In an extensive article by News.com, NPR online director Maria Thomas stated, "our site is primarily full of rich audio, and we want people to find it when it's relevant. The big search engines' technologies don't have the ability to get inside the audio or video. With the little bit of text we have on NPR, it's not always good enough to find our content, and reference the page."

The shortcomings of search engines is what caused NPR to consider audio transcription. Currently, search engine technology is geared towards finding contextual, keyword-related content. Because of this, major search engines are not capable of crawling multimedia content, unless there is a textual representation available.

Yahoo-owned AltaVista is a search engine that offers audio and video searches. However, it too crawls the text associated with these multimedia files. According to CNet, a handful of companies are attempting to create software that actually extracts portions of audio and video files in order to determine relevance.

Since NPR has begun transcribing their audio content, the site has increased its visitors in what is being referred to as "record spikes." Although, Thomas did not release specific traffic figures.

In order to accomplish the transcription, NPR is using StreamSage, a speech recognition software that was introduced last year. StreamSage also uses a contextual analyzer that parses the language into themes. It then generates a text file similar to a table of contents that can be spidered and indexed by search engines.

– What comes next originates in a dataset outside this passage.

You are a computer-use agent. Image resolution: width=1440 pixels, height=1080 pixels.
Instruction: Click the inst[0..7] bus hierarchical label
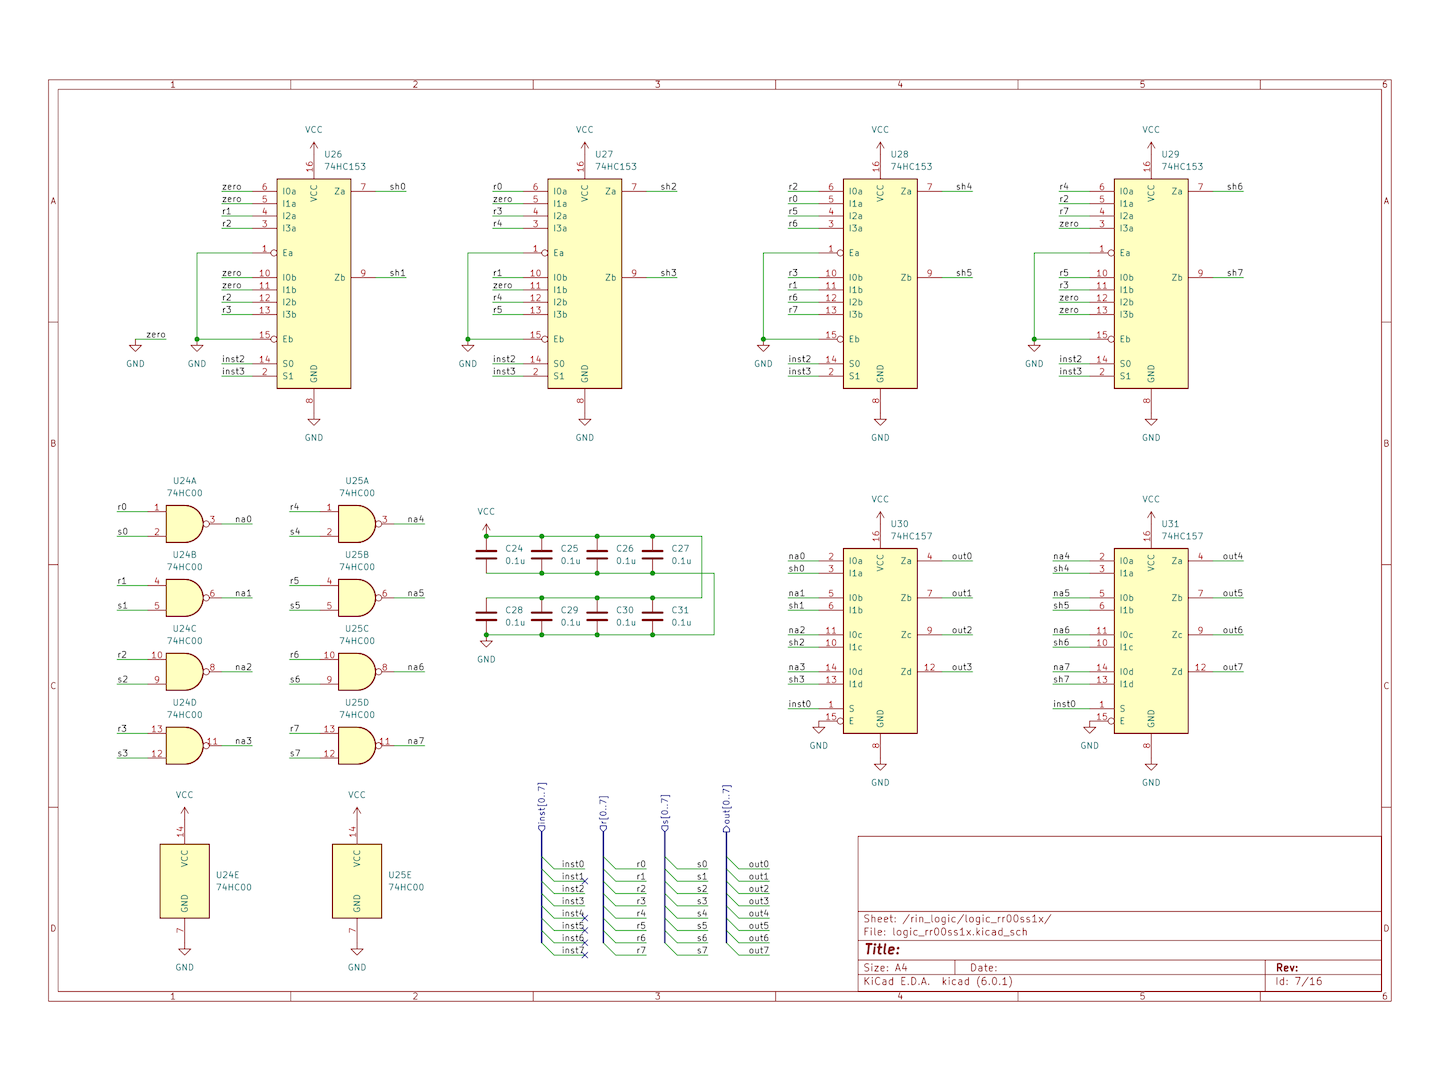[542, 806]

For accuracy purposes, NPR then replaces StreamSage's transcriptions, which can be inaccurate and garbled, with a human version.

The obvious goal would be the ability to search these files without having to wait for the text version. In News.com's article Jay Webster, chief technology officer of interactive agency Fathom Online, said, "where it gets cool is if you could search on any keyword and find it within audio and that audio would come up in search results. But I don't think we're there yet."